Until now we have used a string representation for this key, but the use of upper or lower-case hex digits is not consistent. We use the normalize_type_id function to handle this, but also manually convert using str.lower() in many spots. #203 added the CvdumpTypeKey annotation but this was just an alias for str so it was not checked with mypy.

The obvious improvement is to exploit the fact that scalar types occupy the range from 0x0000 to 0x1000, so the key could just be an int. The obstacle there is that we depend on the string version of the T_* scalar types to decide the type's footprint and other attributes. cvinfo.h contains bit-shifting macros that do this using integers. Considering that the range of scalar types is only 10% full (about 300 total) it is reasonable to use const data for this instead of calculating it on the fly.

This change

All scalar types now have CvInfoType tuples in a new file cvinfo.py, which includes the type's size and format chars for struct.unpack.
CvdumpTypeKey is now a class that extends int so mypy will type check it. We need to make sure it is an int when storing in the Entity DB and convert back to CvdumpTypeKey when reading data back. For now, this happens automatically, but we could use conversion methods too.
The parametrized tests in test_cvdump.py may not have much value now that we store the type attributes directly in cvinfo.py. One change to test data is that float and double are now considered unsigned to match cvinfo.h. The only impact was the choice of format char, but we now store this directly rather than computing it.
On the topic of struct.unpack format chars, I decided to use i/I for the INT types and l/L for LONG. We had previously used l/L for any 4-byte integer. This is more of a style thing and I don't expect any practical difference.
CvdumpTypeKey.from_str() replaces normalize_type_id and it's used everywhere we need to convert a type key. Similarly, the is_scalar() function replaces magic string checks for the "T_" prefix.
Because CvdumpTypeKey is now a class, we need to use it to initialize any int variable that will serve as a type key. This change is most prevalent in unit tests.
Similarly, whenever we need to refer to a specific type, there is an Enum based on CvdumpTypeKey. This is created dynamically with types.new_class to save space.
The Ghidra scripts use the string representation of scalar types to decide which Ghidra primitive to use, and to add a * for pointers. We can access the T_ string in the CvInfoType tuple so the conversion should be the same.
I fixed a bug with LF_ENUM where forward refs were not followed. Forward refs have an underlying type of T_NOTYPE(0000) but this slipped by unnoticed because we assumed a size of 4 most types.
Fixed another bug: we did not correctly handle type keys larger than 0xffff because they use more characters than expected.

Future

Some types might be handled incorrectly in the new system, but we won't know for sure until we see them in a PDB. I marked most scalar types with a weird attribute and the logger will display an info message if we see any.

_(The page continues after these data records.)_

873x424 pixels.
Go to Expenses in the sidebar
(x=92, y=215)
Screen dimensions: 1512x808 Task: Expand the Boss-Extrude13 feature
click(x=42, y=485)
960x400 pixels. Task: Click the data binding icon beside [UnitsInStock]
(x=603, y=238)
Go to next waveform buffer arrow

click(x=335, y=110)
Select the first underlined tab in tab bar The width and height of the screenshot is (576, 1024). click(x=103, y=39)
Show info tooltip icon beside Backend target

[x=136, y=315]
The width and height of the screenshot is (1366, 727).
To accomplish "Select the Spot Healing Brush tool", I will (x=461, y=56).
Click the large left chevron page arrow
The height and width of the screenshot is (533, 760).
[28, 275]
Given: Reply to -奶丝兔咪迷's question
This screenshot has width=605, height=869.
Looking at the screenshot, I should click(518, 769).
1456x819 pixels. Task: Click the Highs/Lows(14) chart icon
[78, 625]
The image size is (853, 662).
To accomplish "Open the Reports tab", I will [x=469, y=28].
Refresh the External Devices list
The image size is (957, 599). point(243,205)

It is probably time to separate cvdump text parsing from the general type database.

Not all data is exposed through the get() API and we need to access the keys dict directly. e.g. We don't store modifiers like const or volatile or the destination type of pointers. See #106.

test_cvdump_types.py is now over 1000 lines, so I added the pylint:disable option for now. The problem is that we need the huge blocks of text to set up the parser, but this could probably be broken out into tests for each leaf type.

Fix tests to account for this (including INT types using 'i' for struct unpack)

…pes.

…LS parser.

jonschz

Looks very good, this is a big improvement to the code quality!

reccmp/cvdump/cvinfo.py

tests/test_cvdump_types.py

reccmp/cvdump/cvinfo.py

…efault).

disinvite added 21 commits January 31, 2026 14:37

Use integer for type key in all cvdump parsing (WIP)

b3ba361

Fix hex display of type key

db873b6

Merge branch 'isledecomp:master' into strong-type-for-cvdump-key

5f0a742

float/double dubbed unsigned

89f2c04

Add cvdump type names

94ef73f

Remove some magic numbers

9eaaec7

Expand CVInfo listing to include type metadata

ac3343c

Remove T_NOTYPE uses

6358de9

Get scalar data from cvinfo.py.

8278cda

Fix tests to account for this (including INT types using 'i' for struct unpack)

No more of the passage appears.